*ACTIVITY*
Write out exactly, with both ends included, the lines that run from the line containing "Given: Click gray" to the end of the entries. Pictures are not part of the answer.

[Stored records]
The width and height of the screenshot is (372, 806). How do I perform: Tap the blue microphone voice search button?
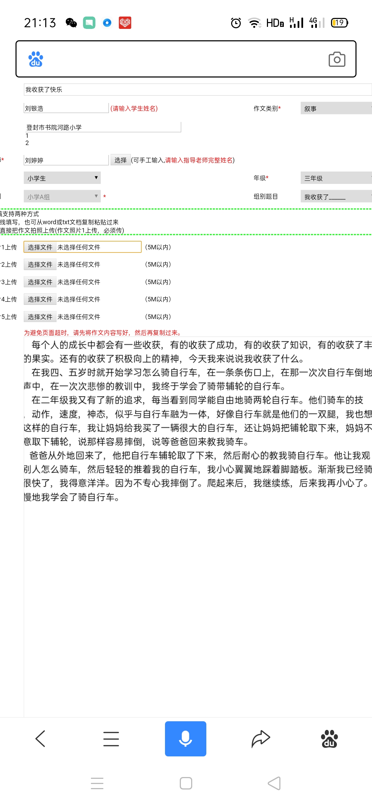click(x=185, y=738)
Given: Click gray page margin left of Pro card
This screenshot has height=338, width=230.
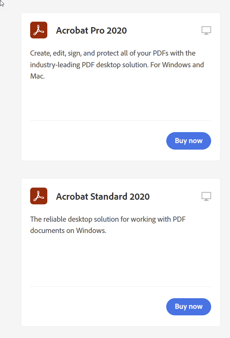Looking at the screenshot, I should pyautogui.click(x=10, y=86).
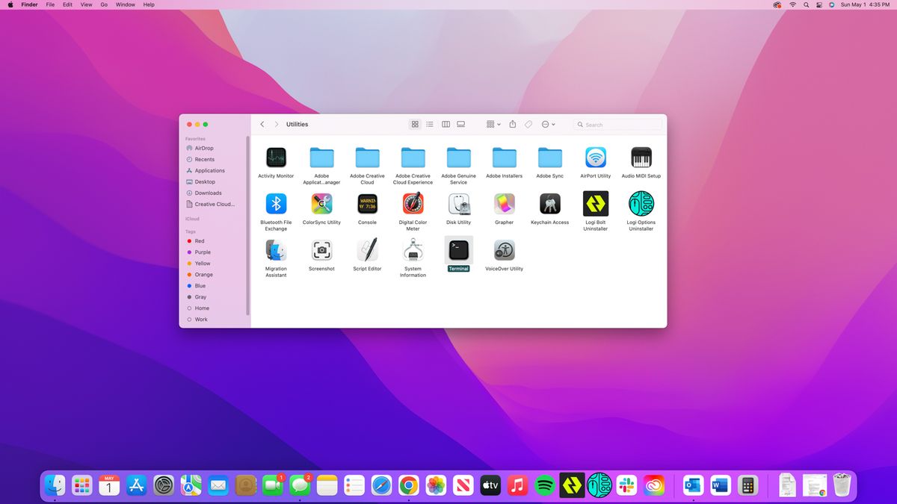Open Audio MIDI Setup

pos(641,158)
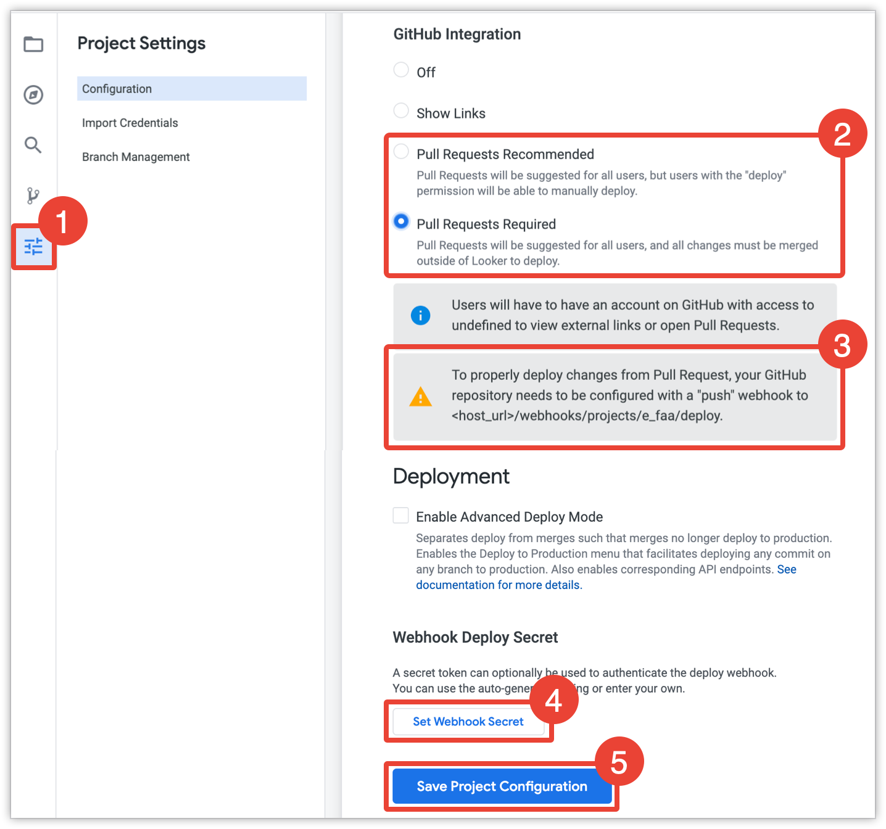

*SOLVED PROBLEM*
Given: Click gray page margin left of Pro card
This screenshot has height=338, width=230.
Looking at the screenshot, I should pyautogui.click(x=10, y=86).
Open Audio MIDI Setup

pos(641,158)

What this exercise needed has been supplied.